History Knowledge Questions - when did the concept of total war begin the modern era?

http://krieger.jhu.edu/magazine/fw07/r5.html

Johns Hopkins University


Total War book cover

More than 8 million soldiers and 20 million civilians perished in World War I. Many say "The War to End All Wars" instituted military conflict on the grandest scale ever before seen.
Or did it? "Total war," as David Bell argues in his latest book, actually began more than a century earlier, during the Age of Napoleon.
In The First Total War: Napoleon's Europe and the Birth of Warfare as We Know It (Houghton Mifflin, 2007), Bell recounts the Age of Enlightenment and its impact on the bloody wars that raged through Europe from 1792 to 1815. The fighting during this period, waged on both land and sea (and with muskets and swords), caused nearly 5 million military and civilian deaths and affected every state on the continent.

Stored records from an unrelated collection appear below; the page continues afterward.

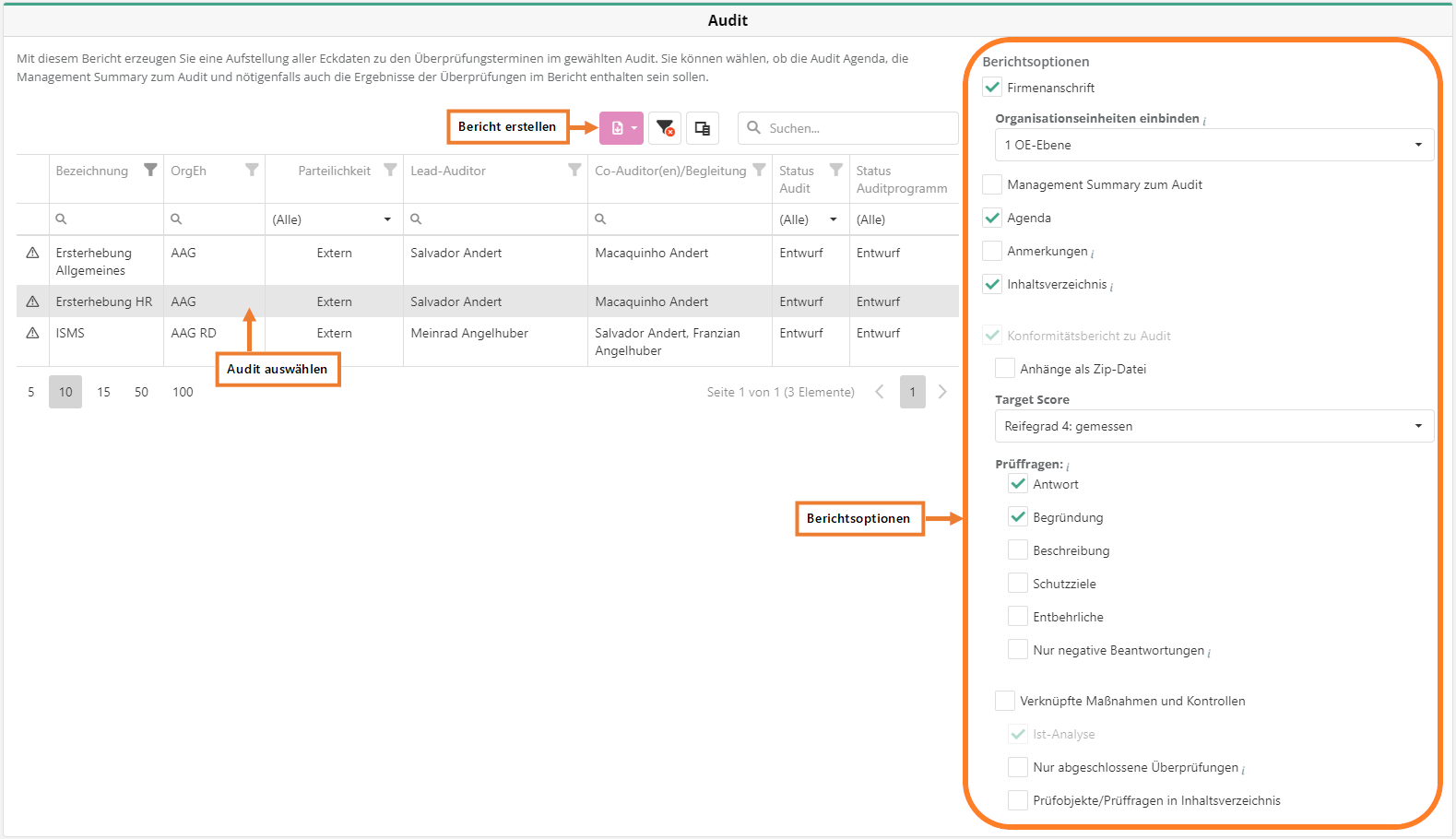Expand the Target Score dropdown
The width and height of the screenshot is (1456, 839).
pos(1213,426)
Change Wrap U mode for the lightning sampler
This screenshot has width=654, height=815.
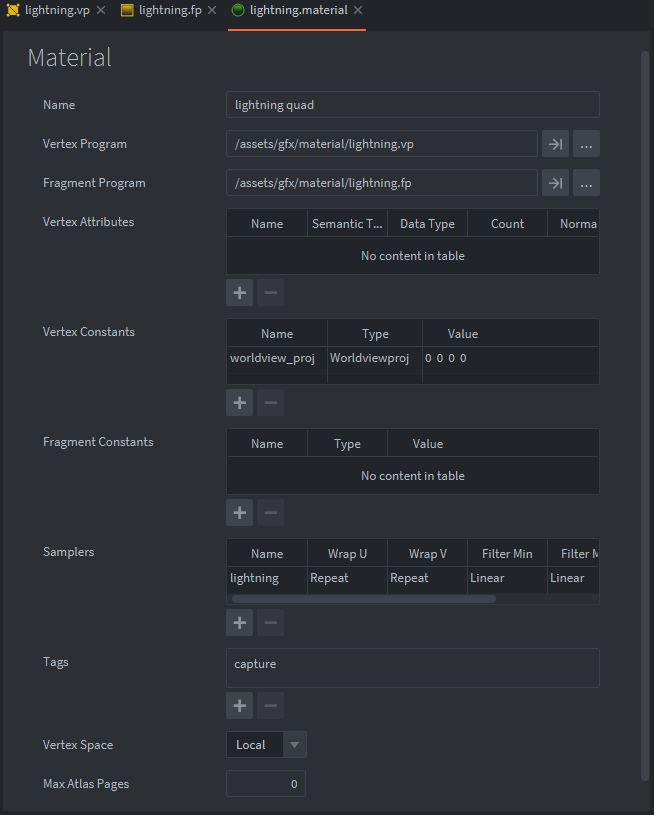pyautogui.click(x=346, y=578)
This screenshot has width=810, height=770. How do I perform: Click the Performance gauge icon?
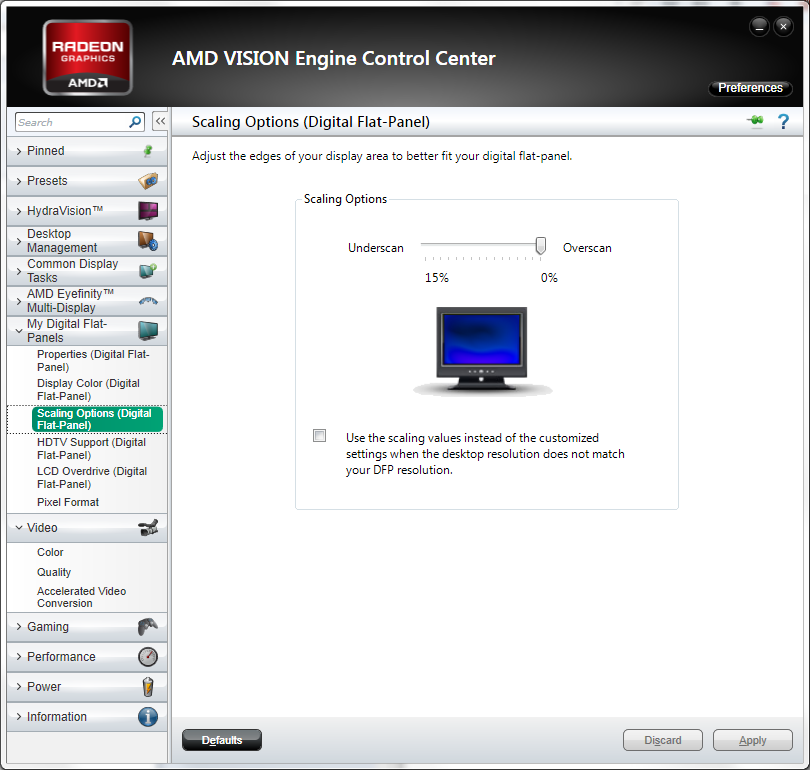coord(148,656)
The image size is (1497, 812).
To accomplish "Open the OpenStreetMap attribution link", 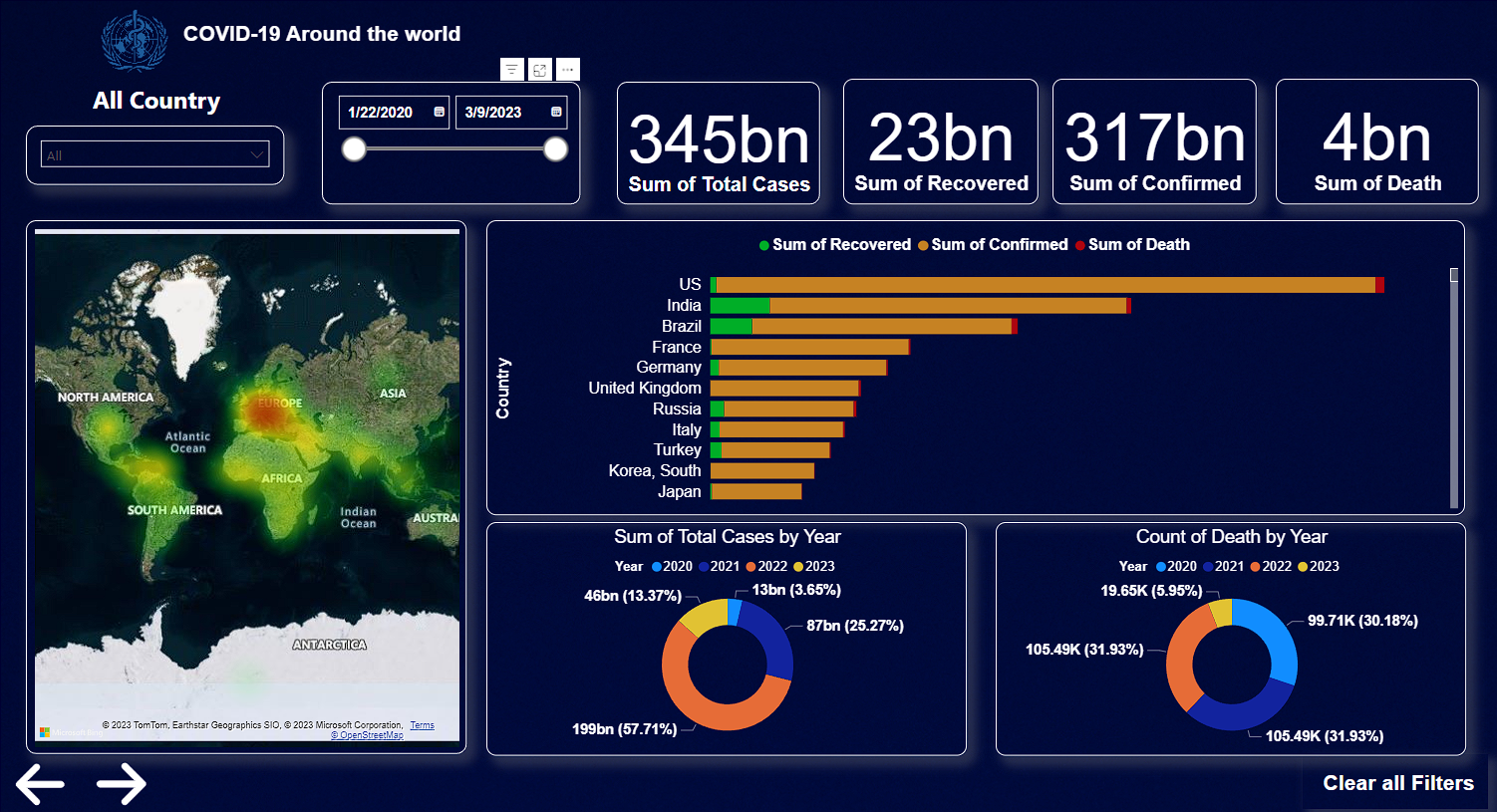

More to his central premise, this era also introduced such concepts as conscription, unconditional surrender, guerrilla warfare, disregard for the rules of combat, and the peculiar notion of war fought for the sake of total peace.
Bell, dean of faculty for the Krieger School and the Andrew W. Mellon Professor in the Humanities, sat down with the magazine to talk about his book, writing for a general audience, "Napoleon: The teen years," and how the specter of total war lives with us today.